→ **Texte présenté**

Par contre l’APN qui dépasse, on va pas se mentir, ca me gène pas tous les jours, mais il y serait pas je rallerais pas ...


----------



## NEBUBEN (4 Septembre 2018)

Ça dépend.. Si on m’offre un écran borderless de 12.9 dans un châssis de 10 pouces, un apple pencil 2, face ID puis une puce encore plus puissante, de la recharge rapide voir un écran flexible ça peut m’interesser haha.


----------



## ibabar (4 Septembre 2018)

C'est génial en effet...
_ Un FaceID décrié (même sur iPhone) qui en l'état serait réellement chiant à utiliser sur iPad
_ Un appareil photo qui forme toujours une protubérance au dos... personne ne pose son iPad à plat sur une table!??? ou alors vous vous entraînez pour des messages en morse 
_ Le châssis du 10.5" actuel qui pourrait accueillir un écran 12.9"... mais pourquoi pas non plus un écran plus grand dans le châssis du Mini 7.9" (beaucoup se satisfont du 10.5" voire même du 9.7") que beaucoup regrettent de ne pas voir évoluer (certains ont besoin de grande taille mais d'autres ont besoin de mobilité, or le ratio 19.5/9 de l'iPhone X n'arrive pas à la cheville du 4/3 tellement pratique de l'iPad)
_ Des bords ultra-fins qui empêcheront l'usage de l'iPad tenu par une main et utilisé par l'autre (le "palm rejection", c'est gentil mais ce n'est pas ce qu'il y a de plus pratique)
_ Et quand j'entends que certains veulent un écran 15", plus de connectique, la gestion d'un écran externe, un clavier rétro-éclairé... au final ça s'appelle un MacBook Pro (certes sans écran tactile mais avec macOS...)


----------



## Tit_Ben (4 Septembre 2018)

NEBUBEN a dit:


> Ça dépend.. Si on m’offre un écran borderless de 12.9 dans un châssis de 10 pouces, un apple pencil 2, face ID puis une puce encore plus puissante, de la recharge rapide voir un écran flexible ça peut m’interesser haha.

→ **Entrées répertoriées**
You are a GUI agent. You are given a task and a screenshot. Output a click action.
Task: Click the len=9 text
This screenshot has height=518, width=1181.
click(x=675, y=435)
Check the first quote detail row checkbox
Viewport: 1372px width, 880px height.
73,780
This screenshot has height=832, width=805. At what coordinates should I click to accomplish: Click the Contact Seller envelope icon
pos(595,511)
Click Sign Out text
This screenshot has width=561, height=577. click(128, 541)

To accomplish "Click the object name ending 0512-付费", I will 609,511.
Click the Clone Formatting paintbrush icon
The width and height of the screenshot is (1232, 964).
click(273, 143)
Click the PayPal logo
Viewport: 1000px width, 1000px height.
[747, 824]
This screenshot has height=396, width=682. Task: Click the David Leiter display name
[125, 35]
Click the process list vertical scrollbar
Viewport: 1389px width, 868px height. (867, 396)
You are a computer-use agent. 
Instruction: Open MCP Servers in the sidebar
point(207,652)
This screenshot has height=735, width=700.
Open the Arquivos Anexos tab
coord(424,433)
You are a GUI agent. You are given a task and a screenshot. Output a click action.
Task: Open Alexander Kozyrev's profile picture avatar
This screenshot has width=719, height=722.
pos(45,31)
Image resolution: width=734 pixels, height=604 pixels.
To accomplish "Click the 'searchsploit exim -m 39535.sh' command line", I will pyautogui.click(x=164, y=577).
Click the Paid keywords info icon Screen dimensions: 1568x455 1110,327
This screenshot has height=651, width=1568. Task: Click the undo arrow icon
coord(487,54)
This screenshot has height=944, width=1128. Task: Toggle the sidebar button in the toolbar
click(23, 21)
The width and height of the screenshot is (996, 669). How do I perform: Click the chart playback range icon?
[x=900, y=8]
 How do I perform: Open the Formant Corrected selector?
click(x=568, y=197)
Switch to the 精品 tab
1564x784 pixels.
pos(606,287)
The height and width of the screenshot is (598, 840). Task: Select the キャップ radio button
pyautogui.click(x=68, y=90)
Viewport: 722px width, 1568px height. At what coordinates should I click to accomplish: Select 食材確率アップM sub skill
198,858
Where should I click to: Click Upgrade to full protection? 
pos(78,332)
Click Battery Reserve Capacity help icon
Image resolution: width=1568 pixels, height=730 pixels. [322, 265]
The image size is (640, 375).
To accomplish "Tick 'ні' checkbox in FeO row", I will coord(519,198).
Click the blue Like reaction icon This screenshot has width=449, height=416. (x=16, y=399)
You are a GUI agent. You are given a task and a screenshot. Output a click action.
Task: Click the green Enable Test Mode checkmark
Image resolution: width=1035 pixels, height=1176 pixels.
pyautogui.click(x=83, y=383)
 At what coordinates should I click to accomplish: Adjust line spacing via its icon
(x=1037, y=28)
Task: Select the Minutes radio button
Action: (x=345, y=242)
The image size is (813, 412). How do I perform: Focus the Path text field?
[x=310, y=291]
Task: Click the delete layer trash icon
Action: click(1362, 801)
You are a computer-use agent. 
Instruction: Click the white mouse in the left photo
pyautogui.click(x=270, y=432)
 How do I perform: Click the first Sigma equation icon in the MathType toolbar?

→ **Consigne**
Dans le texte présenté, relevez tout ce qu'ibabar dit avoir entendu que certains veulent. Les enregistrements ne servent à rien ici.

→ **Corrigé**
- un écran 15"
- plus de connectique
- la gestion d'un écran externe
- un clavier rétro-éclairé